Data Model

Uniflow uses a multi-table DynamoDB design with 6 dedicated tables. Each entity type has its own table for clarity and independent scaling.

Tables

Table	PK	SK	GSI	Description
`profilesTable`	`userId` (S)	`sortKey` (S)	—	User profile (`META`) and event history (`EVENT#ts#id`).

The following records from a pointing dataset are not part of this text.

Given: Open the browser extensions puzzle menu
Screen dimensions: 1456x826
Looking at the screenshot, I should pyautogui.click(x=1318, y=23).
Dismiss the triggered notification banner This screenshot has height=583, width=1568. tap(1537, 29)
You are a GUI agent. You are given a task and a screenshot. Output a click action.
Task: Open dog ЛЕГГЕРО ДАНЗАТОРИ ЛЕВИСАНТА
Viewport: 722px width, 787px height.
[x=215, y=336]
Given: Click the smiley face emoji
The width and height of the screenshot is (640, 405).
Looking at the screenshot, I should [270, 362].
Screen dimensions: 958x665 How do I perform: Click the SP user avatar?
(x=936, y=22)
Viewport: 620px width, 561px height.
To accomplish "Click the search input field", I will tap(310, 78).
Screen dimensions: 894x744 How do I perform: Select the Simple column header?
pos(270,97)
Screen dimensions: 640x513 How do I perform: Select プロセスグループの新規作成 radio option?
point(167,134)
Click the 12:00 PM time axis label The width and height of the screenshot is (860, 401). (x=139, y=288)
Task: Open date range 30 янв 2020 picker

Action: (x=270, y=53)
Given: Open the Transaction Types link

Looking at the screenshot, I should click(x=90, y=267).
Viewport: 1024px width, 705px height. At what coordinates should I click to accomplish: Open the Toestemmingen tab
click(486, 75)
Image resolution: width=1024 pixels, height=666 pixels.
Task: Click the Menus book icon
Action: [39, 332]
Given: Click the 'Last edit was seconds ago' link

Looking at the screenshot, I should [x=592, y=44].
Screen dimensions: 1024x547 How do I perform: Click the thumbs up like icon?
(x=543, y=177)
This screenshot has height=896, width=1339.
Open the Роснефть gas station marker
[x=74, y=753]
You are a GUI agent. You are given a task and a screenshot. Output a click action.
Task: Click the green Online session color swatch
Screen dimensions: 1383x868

TTL enabled, PITR
`identityTable`	`anonymousId` (S)	—	—	Maps anonymous visitor → known userId
`sourcesTable`	`id` (S)	—	`writeKeyHashIndex` on `writeKeyHash`	Event sources with write-key auth
`destinationsTable`	`id` (S)	—	—	Destination connector configurations
`segmentsTable`	`id` (S)	—	—	Segment definitions (rules)
`segmentMembersTable`	`segmentId` (S)	`userId` (S)	—	User-segment membership records

All tables use PAY_PER_REQUEST billing and RETAIN removal policy.

Access patterns

Profile lookup

Table: profilesTable
Key: { userId: "user_123", sortKey: "META" }
→ Returns merged profile with all traits

User event history

Table: profilesTable
Key: { userId: "user_123", sortKey begins_with "EVENT#" }
→ Returns all events for user, sorted by timestamp

Identity resolution

Table: identityTable
Key: { anonymousId: "abc-123" }
→ Returns the linked userId for an anonymous visitor

Write-key authentication

Table: sourcesTable
GSI: writeKeyHashIndex
Key: { writeKeyHash: "<sha256>" }
→ Returns the source matching a write key

Segment members

Table: segmentMembersTable
Key: { segmentId: "seg_456" }
→ Returns all users in a segment

S3 data lake

Raw events are also stored in S3 via Kinesis Firehose in GZIP-compressed NDJSON format, partitioned by date:

s3://uniflow-events-{account}/
  raw/
    year=2025/
      month=03/
        day=08/
          events-00001.json.gz

This data lake powers the Glue PySpark audience builder for segment evaluation. A Glue Catalog table provides the schema for SQL access. Segment membership results are also written to S3 as Parquet files under s3://{processed-bucket}/segments/{segment_id}/members.parquet.

Billing mode

DynamoDB is provisioned with PAY_PER_REQUEST (on-demand) billing, so you only pay for actual reads and writes. There is no capacity planning required.